We will continue to insert keys from 200K to 500K.
When in-memory index becomes too large, Sophia scheduler makes an attempt to move this index from memory to disk. In-memory index dump stored on-disk is called Branch. To save the branch, a new file is created. Let's call it db file for now.
Branch creation process is launched in the background by one of the dedicated Sophia worker threads. During the process, Sophia creates a second in-memory index to reduce an effect on parallel going Set operations.
Inserts are now silently go to the second index.
When the Branch creation process is completed, first in-memory index got freed.
Yet, we still keep on to inserting our keys from 500K to 700K.
The circle of in-memory index overrun and branch creation continues until the number of created branches becomes too big. All branches are appended to the end of db file.
When the number of branches hit some watermark number, Sophia scheduler starts Compaction process for this db file. During the compaction process, all keys stored in each branch are merged, which leads to creation of one or more new db files.
Now we are ready to introduce new important term: each pair of in-memory indexes and its associated db files is called a Node in Sophia.
So basically, a Node represents a Sophia database file which stores a range of sorted keys. Those keys are stored in one or more Branches.
When a Node becomes too big (in terms of Branch numbers), it splits into two or more Nodes by background thread.
It is important that each Node key is strictly separated from the other keys. It is also crucial that Node in Sophia is a unit of such background operations like: Branch or Compaction, Gc, Backup and so on. Several nodes can be processed in parallel by Sophia worker-threads.

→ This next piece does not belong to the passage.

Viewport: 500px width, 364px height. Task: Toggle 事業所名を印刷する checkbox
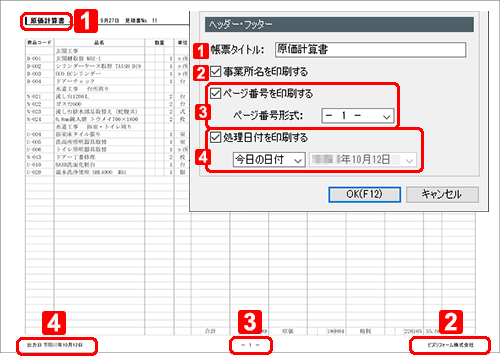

But let's return to our case.
At this point we have one node (automatically created during database deploy), which has: (a) in-memory index with some keys in it, (b) several Branches (previously sorted in-memory index dumps) are saved in the node db file. All operations have been saved in WAL in serial order.
Since the number of branches became too big, Sophia scheduler starts the Compaction process and creates two new Nodes.
So basically, each new created node represents a half of sorted keys stored in original node. This applies also to in-memory index. Keys inserted into origin in-memory index during compaction must be moved to new node indexes. This process runs in parallel with on-going Sets, so efficient implementation is tricky.
When compaction process is finished, origin node is deleted too, and new created nodes are silently inserted into in-memory Node Index.
A Node Index is used for correct routing during key insert or search. Sophia is aware about min/max of each node, so this information is used during a Node search.
We still continue to insert our keys. Now range varies from 700K to 1M range.
The circle of branch/compaction and node creation continues, and by the end of insertion case our database consists of four nodes.
Sophia is designed to efficiently utilize available memory.
If there is more memory available, then branch/compaction operations become more infrequent and system becomes more disk-efficient. Best performance can be obtained with no memory limit set. Sophia is Hard-Drive (and Flash) friendly, since all operations are delayed and executed in large sequential reads and writes, without overwrite.
If there is a memory-limit set, Sophia scheduler is aware about nodes that have biggest in-memory indexes. These are processed first to efficiently free memory.
(b) Random read
We start to read 1 million keys in origin order, which is random.
During the Get (search), only branch regions that have min <= key <= max are examined. When the node found, search is performed in following structures:
- first in-memory index
- second in-memory index
- each node branch: strictly starting from the last one
Branch format is highly optimized to reduce disk access during reads. Internally each Branch consist of Region Index and Sorted Regions.
So basically, this structures splits whole Branch range of keys into smaller regions. Region Index holds information about every Regions stored in the Branch, their min/max values and meta-data.
Region Indexes are loaded into memory during database opening. They allow to find exact region to read from disk during search and to reduce overall search times.
There is a game between available memory, a number of Branches and Search times. Each additional branch says that there is a possible additional disk access during the search. In the same time, it is unable to maintain memory limits without branching, because compaction times are greater than possible rate of incoming data.
Sophia is designed to be read optimized. There is a high possibility that latest created Branches (hot data) are stored in the file system cache. Scheduler is aware about nodes which have largest in-memory Key Index and biggest number of Branches. These are processed first.
Ideally, Sophia scheduler tries to make that each node will have 1 branch. In that case: O(1) disk seek time is guaranteed during search.